The plaintiff brought suit against Scott Exterminating Company, Inc., to recover for damages to her home resulting from termite infestation. She alleged that the defendant was negligent in inspecting her home and in fraudulently representing the premises to be free of termites. In its answer, the defendant set up various defenses and counterclaimed against the plaintiff. The trial judge heard the case without a jury. After appellant had completed the presentation of her evidence, the defendant made a motion to dismiss plaintiff's action. The judge granted the motion. He also dismissed defendant's counterclaim. The plaintiff appeals from the granting of defendant's motion to dismiss. Held:
Appellant urges error in the court's granting defendant's motion to dismiss. Section 41 (b) of the Civil Practice Act (Ga. L. 1966, pp. 609, 653; Code Ann. 81A-141 (b)) provides that upon defendant's motion to dismiss at the close of plaintiff's evidence in a nonjury trial, the judge has the power to adjudicate the case on the merits. There is no obligation on the part of the trial judge to consider the facts in the light most favorable to the plaintiff. He may sustain the motion to dismiss even though the facts viewed in a light most favorable to the plaintiff would have authorized a judgment in her favor. Pichulik v. Air Conditioning &c. Co., 123 Ga. App. 195 (180 SE2d 286)
. A review of plaintiff's evidence indicates that the trial judge was authorized to find the facts adversely to plaintiff. Accordingly, the granting of defendant's motion to dismiss was proper.

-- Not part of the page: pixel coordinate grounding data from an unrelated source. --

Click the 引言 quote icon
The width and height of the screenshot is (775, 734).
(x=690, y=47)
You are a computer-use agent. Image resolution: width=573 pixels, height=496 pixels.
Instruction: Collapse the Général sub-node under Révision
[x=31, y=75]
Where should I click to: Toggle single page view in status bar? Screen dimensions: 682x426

MCMURRAY, Judge, concurring specially.
I concur specially because the trial judge as trior of the facts was correct in holding the plaintiff "failed to sufficiently make out the case as pled," stating at the conclusion of plaintiff's evidence that she failed to carry the burden of proof. The court then sustained defendant's motion to dismiss.
The majority are of the opinion that they are bound by Pichulik v. Air Conditioning &c. Co., 123 Ga. App. 195 (180 SE2d 286)

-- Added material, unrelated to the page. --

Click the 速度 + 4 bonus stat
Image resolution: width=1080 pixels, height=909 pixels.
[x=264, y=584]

holding also that the judge was authorized to find the facts adversely to the plaintiff. No finding of facts was made nor were the conclusions of law made specially; but here they were expressly waived in writing (Code 81A-152, as amended, Ga. L. 1970, pp. 170, 171). The court did not have to make such a finding. The Pichulik case has been followed in such cases as Kennery v. Mosteller, 133 Ga. App. 879
, 881 (212 SE2d 447
) (a three judge opinion, as was Pichulik) and Comtrol v. H-K Corp., 134 Ga. App. 349
, 351 (214 SE2d 588
) which was a six judge decision (three judges dissenting). I am probably bound by these decisions, nevertheless I prefer to affirm the lower court in that he sustained the motion to dismiss because plaintiff failed to prove her case.